[Texte présenté]
───

Voyez-les, en une nuit de Noël, Belges de Flandre et Belges de Wallonie, s’entr’aimer au fond de leurs tranchées, dans l’émouvant dialogue que le poète Louis Piérard intitule : A la gloire du Piotte. « A la vie, à la mort ! » termine le Flamand. « Avec toi j’ai souffert, » répond le Wallon. Écoutez M. Marcel Wyseur nous dire, dans la Flandre rouge[2], comment « s’obstine » le coq des Flandres, et comment il chante encore, et l’auteur des Rafales[3], M. Maurice Gauchez, bafouer les fils de fer barbelés par-dessus lesquels Flandre et Wallonie s’étreignent victorieusement. Il gémit en les contemplant :

La Flandre des cités, la douce Wallonie,
En aurez-vous connu, des râles d’agonie ?

───

[Extrait de données]
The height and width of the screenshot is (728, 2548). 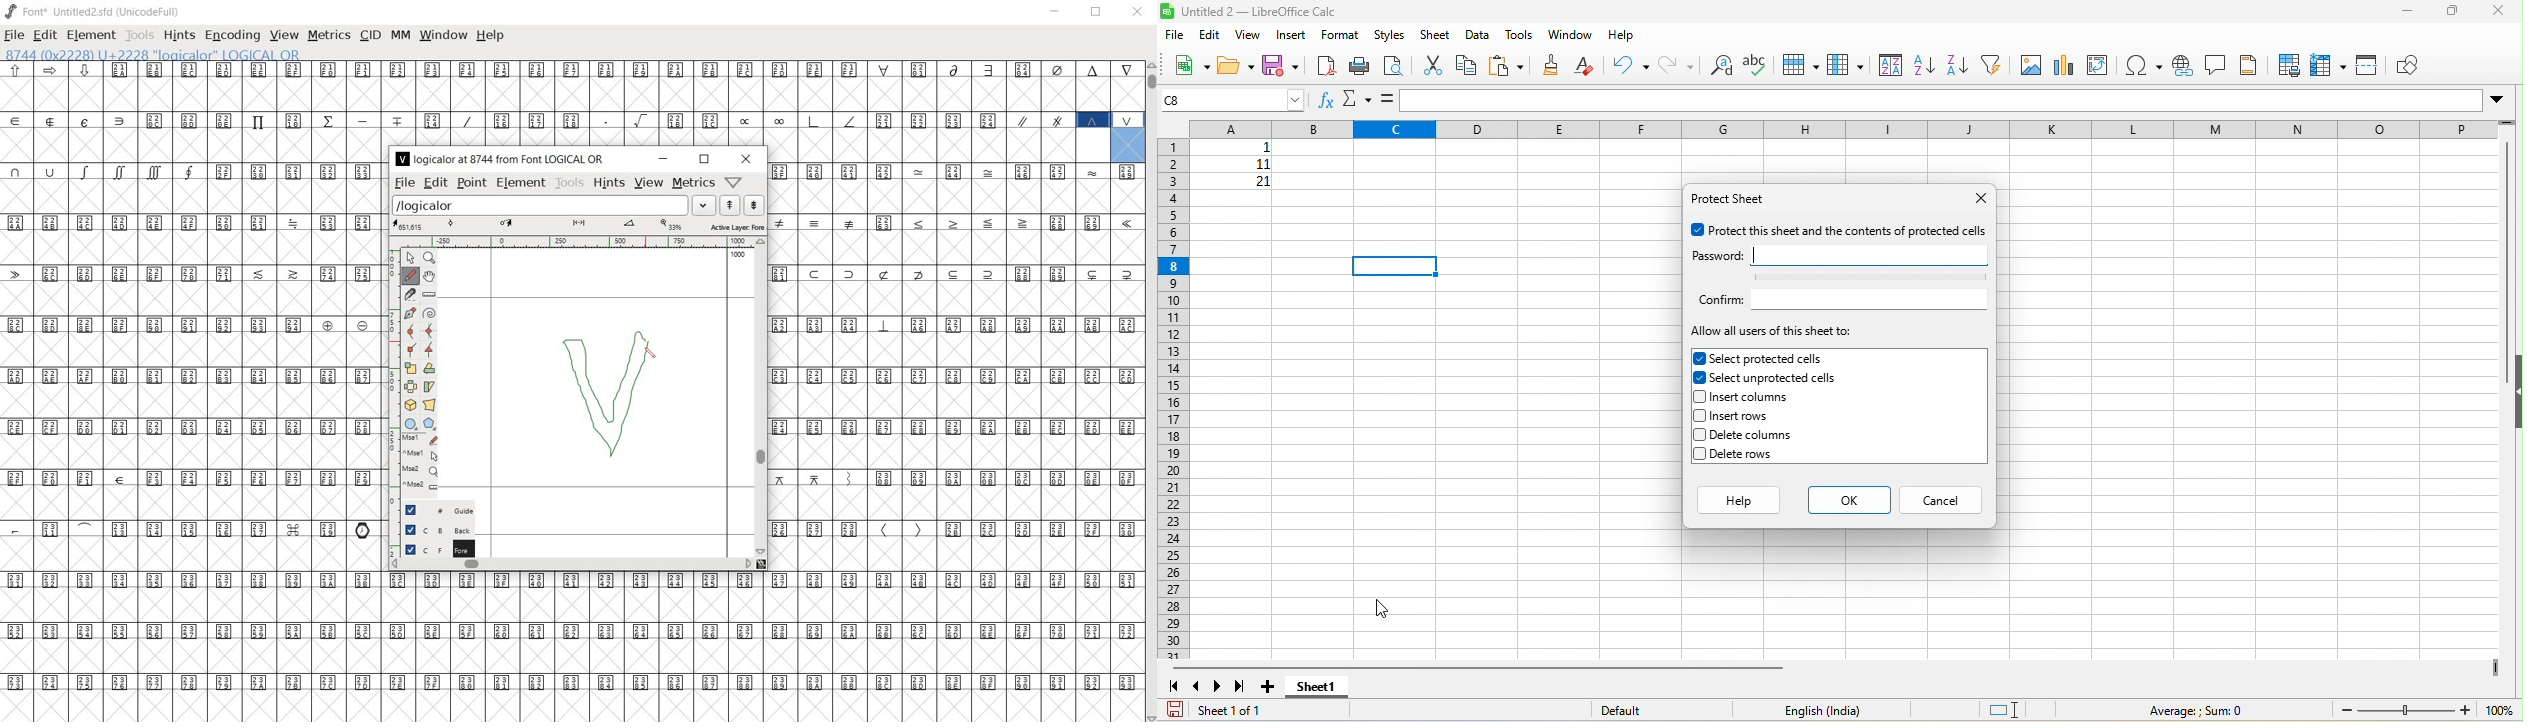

───

[Consignes de travail]
1. Répondez à ces questions sur le texte présenté :
(a) Quel titre le poète Louis Piérard donne-t-il à son dialogue ?
(b) Selon M. Marcel Wyseur, quel animal des Flandres chante encore ?
(c) Quel est le nom de l'auteur des Rafales ?
2. Veuillez recopier le passage du texte présenté qui commence par « Voyez-les, en une » et se poursuit jusqu'à « des râles d’agonie ? », en substituant « Hesbaye » à « Wallonie ».

[Résultats par consigne]
1.
(a) A la gloire du Piotte
(b) Le coq des Flandres
(c) M. Maurice Gauchez

2.
Voyez-les, en une nuit de Noël, Belges de Flandre et Belges de Hesbaye, s’entr’aimer au fond de leurs tranchées, dans l’émouvant dialogue que le poète Louis Piérard intitule : A la gloire du Piotte. « A la vie, à la mort ! » termine le Flamand. « Avec toi j’ai souffert, » répond le Wallon. Écoutez M. Marcel Wyseur nous dire, dans la Flandre rouge[2], comment « s’obstine » le coq des Flandres, et comment il chante encore, et l’auteur des Rafales[3], M. Maurice Gauchez, bafouer les fils de fer barbelés par-dessus lesquels Flandre et Hesbaye s’étreignent victorieusement. Il gémit en les contemplant :

La Flandre des cités, la douce Hesbaye,
En aurez-vous connu, des râles d’agonie ?